There is a story about a much-loved pastor who carried the burden of a secret sin he had committed years before. He had repented but still had no peace, no sense of God’s forgiveness. In his congregation was a woman who deeply loved her Savior and who claimed to have visions in which Jesus would speak to her.
The pastor was skeptical, so he gave her this test: “The next time you are with Jesus, I want you to ask him what sin your pastor committed while he was in the seminary.”
The woman agreed, and a few days later, the pastor asked, “Well, did Jesus visit you in your dreams? What did he say when you asked him what sin I committed?”

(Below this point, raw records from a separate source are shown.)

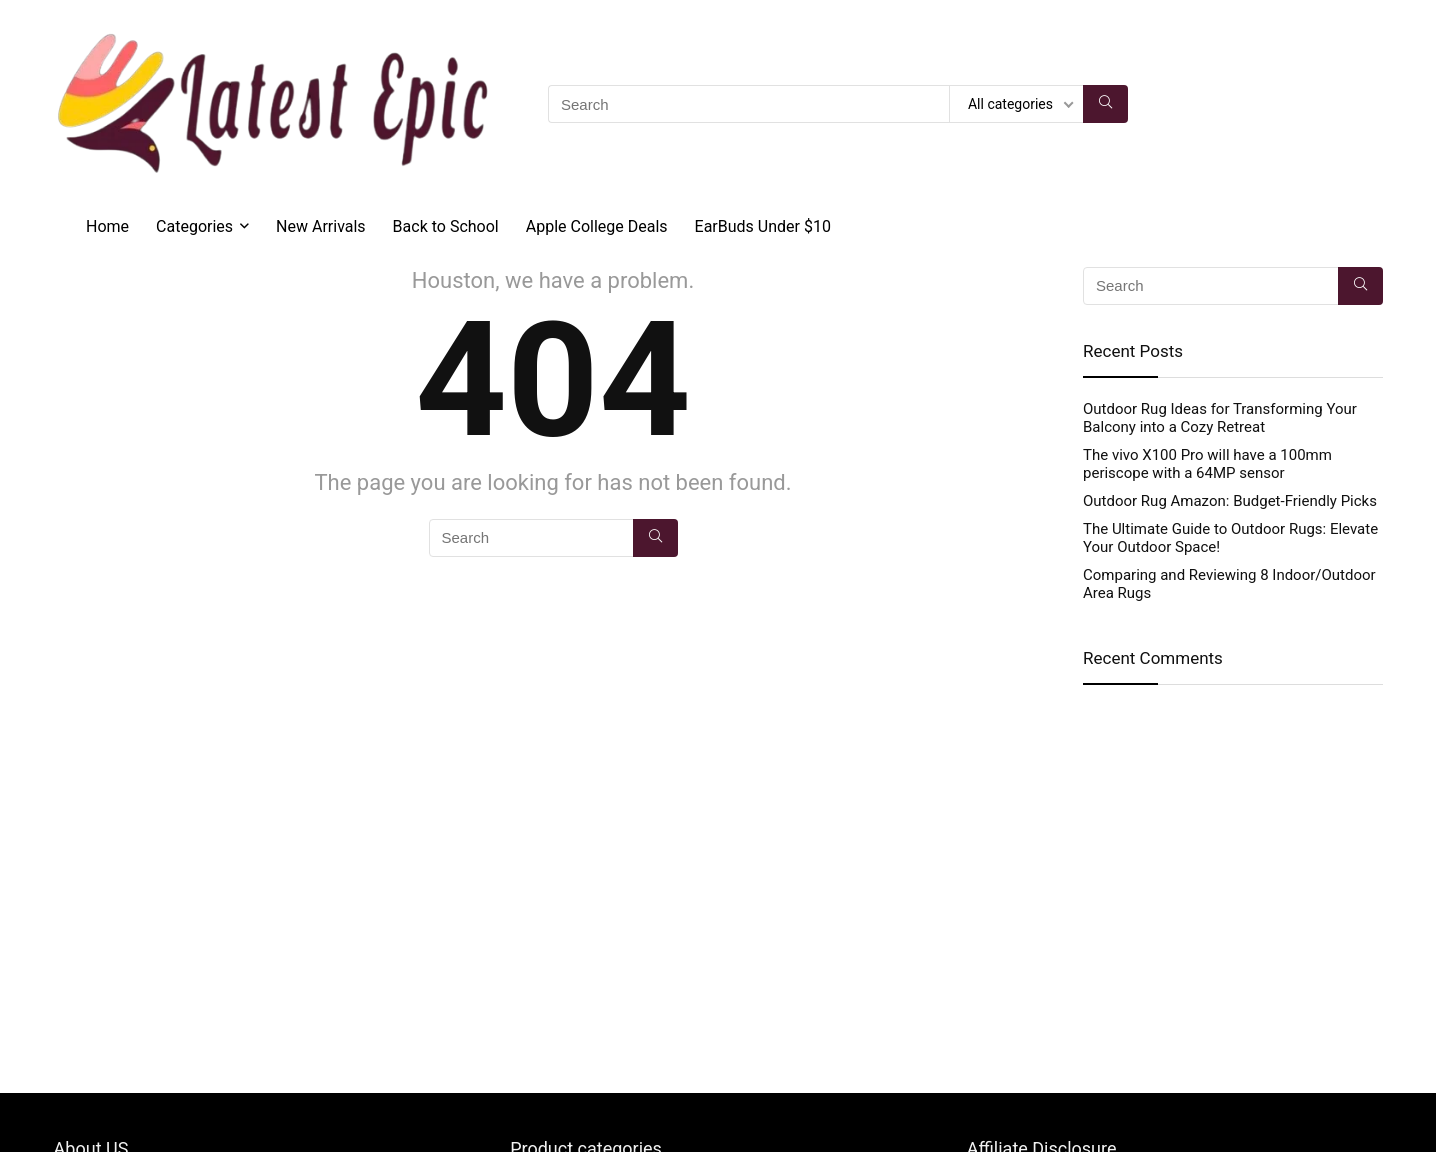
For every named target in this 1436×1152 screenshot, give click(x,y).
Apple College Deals (597, 226)
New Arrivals (321, 226)
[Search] (1105, 104)
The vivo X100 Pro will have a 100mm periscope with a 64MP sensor (1207, 464)
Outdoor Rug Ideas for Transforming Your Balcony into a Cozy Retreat (1220, 418)
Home (107, 226)
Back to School (446, 226)
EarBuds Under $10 (763, 226)
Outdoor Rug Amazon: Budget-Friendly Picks (1230, 501)
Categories (194, 226)
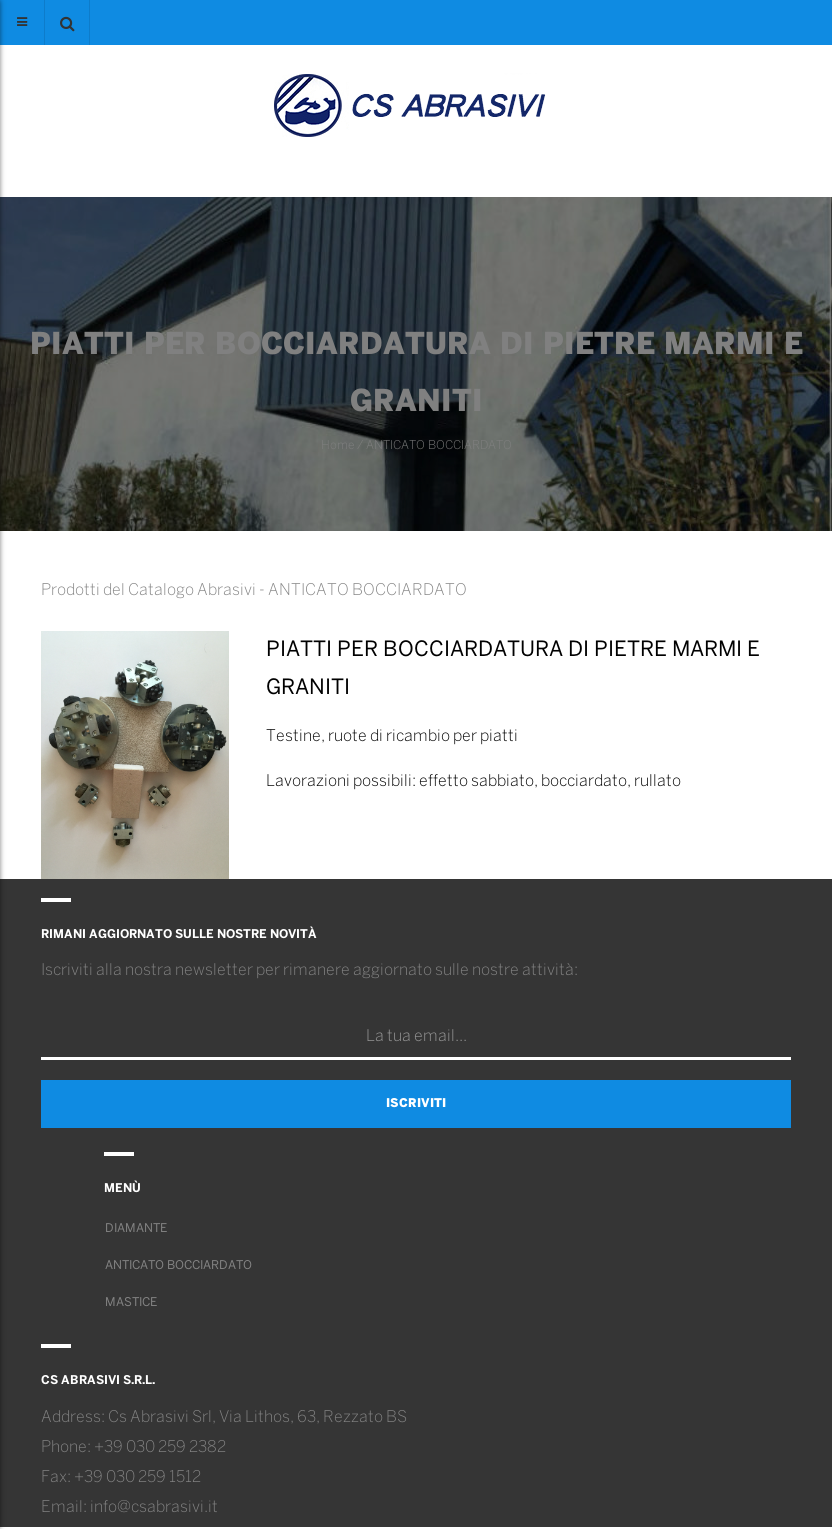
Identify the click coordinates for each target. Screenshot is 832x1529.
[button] (67, 22)
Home (337, 445)
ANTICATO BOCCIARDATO (439, 445)
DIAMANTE (136, 1228)
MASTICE (131, 1302)
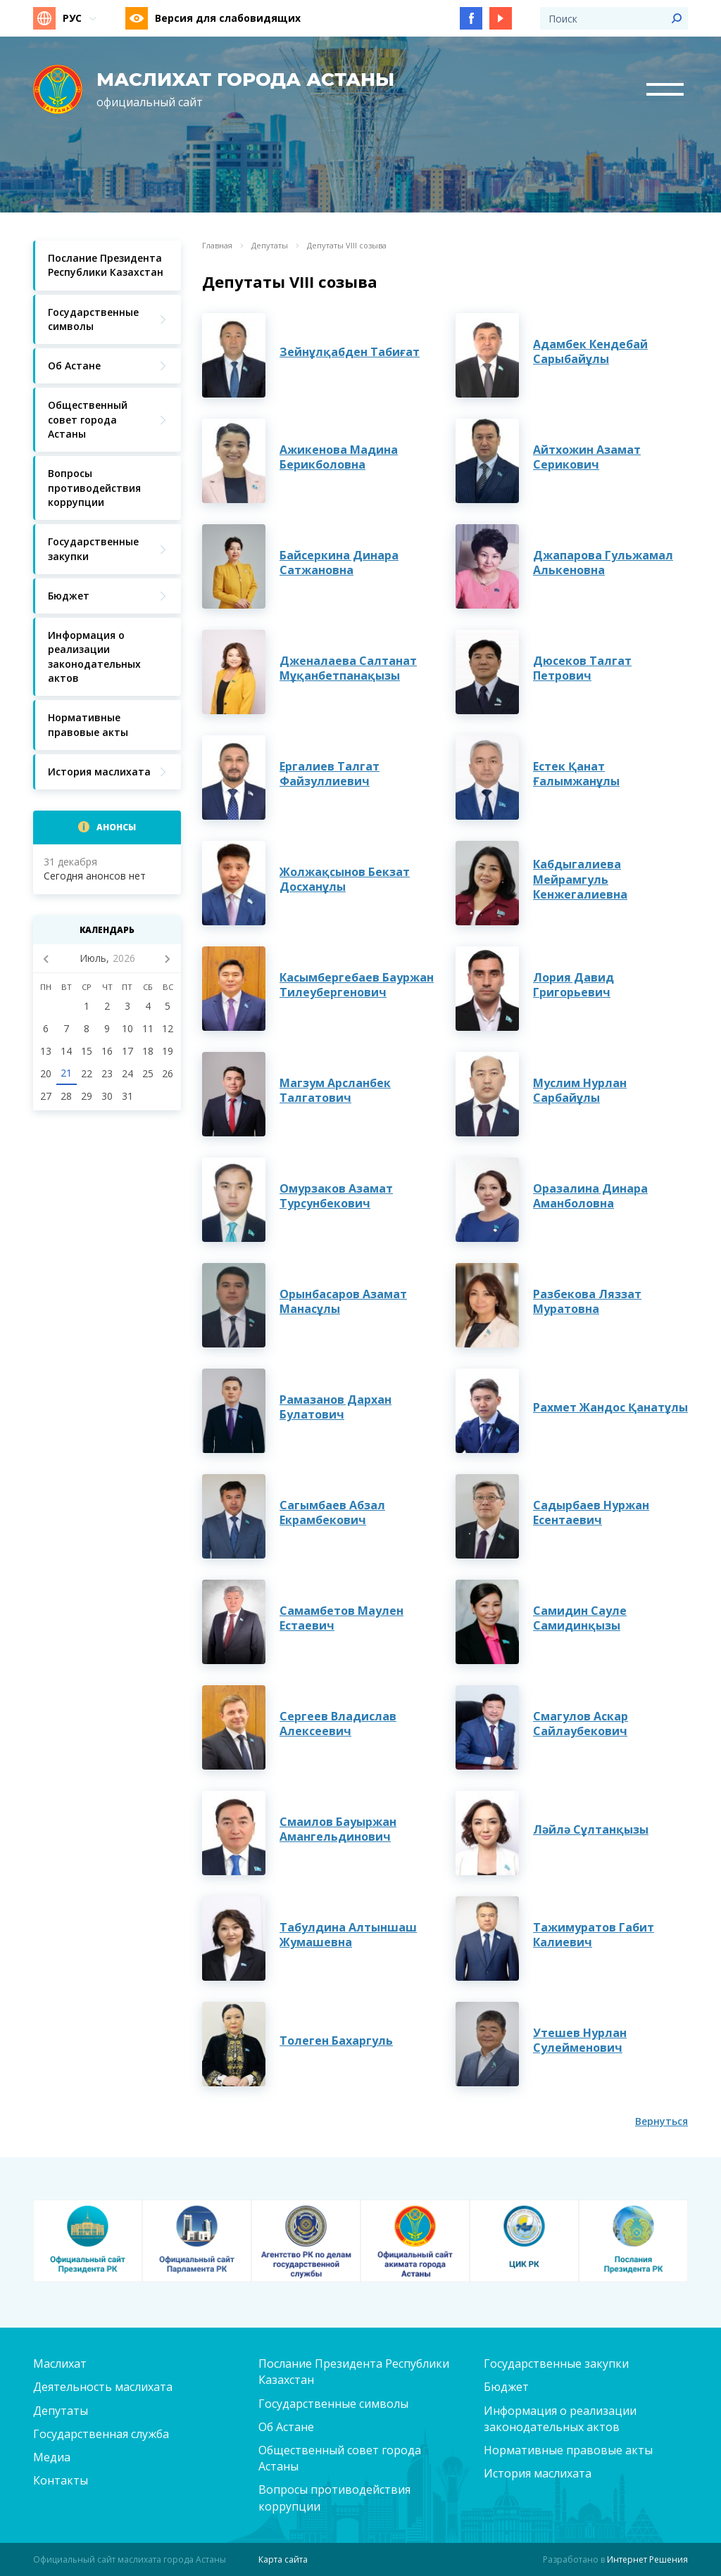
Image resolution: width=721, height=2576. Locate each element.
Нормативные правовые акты (568, 2450)
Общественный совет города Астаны (339, 2458)
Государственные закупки (556, 2363)
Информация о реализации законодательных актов (560, 2419)
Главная (217, 245)
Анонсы (116, 827)
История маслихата (537, 2473)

“He said, ‘I don’t remember.’ ”
Why is it hard to understand that God forgives and chooses not to remember our sins?
I need forgiveness
You know the feeling; I know you do. You are a disciple of Christ, but there, whispering in your ear, is the past, reminding you of moments when you forgot you belonged to him. That awful lie. That business trip you took that led to so much temptation. The time you exploded in anger. That day you were needed but didn’t respond. That jealousy. That habit. That grudge. You cannot forget. You and I need forgiveness.
Why is it that sometimes the hardest person to forgive is yourself?
Jeremiah 31:34 says, “I will forgive their wickedness and will remember their sins no more.” God doesn’t just forgive. He chooses not to remember. He erases the board. He destroys the evidence. He clears the computer. For all the things he does do, this one thing he refuses to do: He refuses to keep a list of my wrongs! The common word for “forgive” in the Bible literally means to “send away.” This is what God does with your sin.
Read Leviticus 16:6-22.
As you read about the Day of Atonement and the two goats, what is God teaching about how he forgives?
The people who sin against me need forgiveness
Why do we struggle to forgive? It’s because we have been wronged, and we need to be repaid. In fact, “debt” is one of the pictures Scripture uses for sin. Jesus teaches us to pray, “Forgive us our debts” (Matthew 6:12).
When others sin against you, it is not okay! I tell my kids they are not allowed to say, “It’s okay,” when someone apologizes. Instead, tell them what you are really doing: “I forgive you.” I am sending your sin away! Why will I do this? It is because of how much more greatly God has forgiven me!
Read Matthew 18:21-35.
What are practical ways you can show others you forgive them (i.e. you forgive and “forget”)?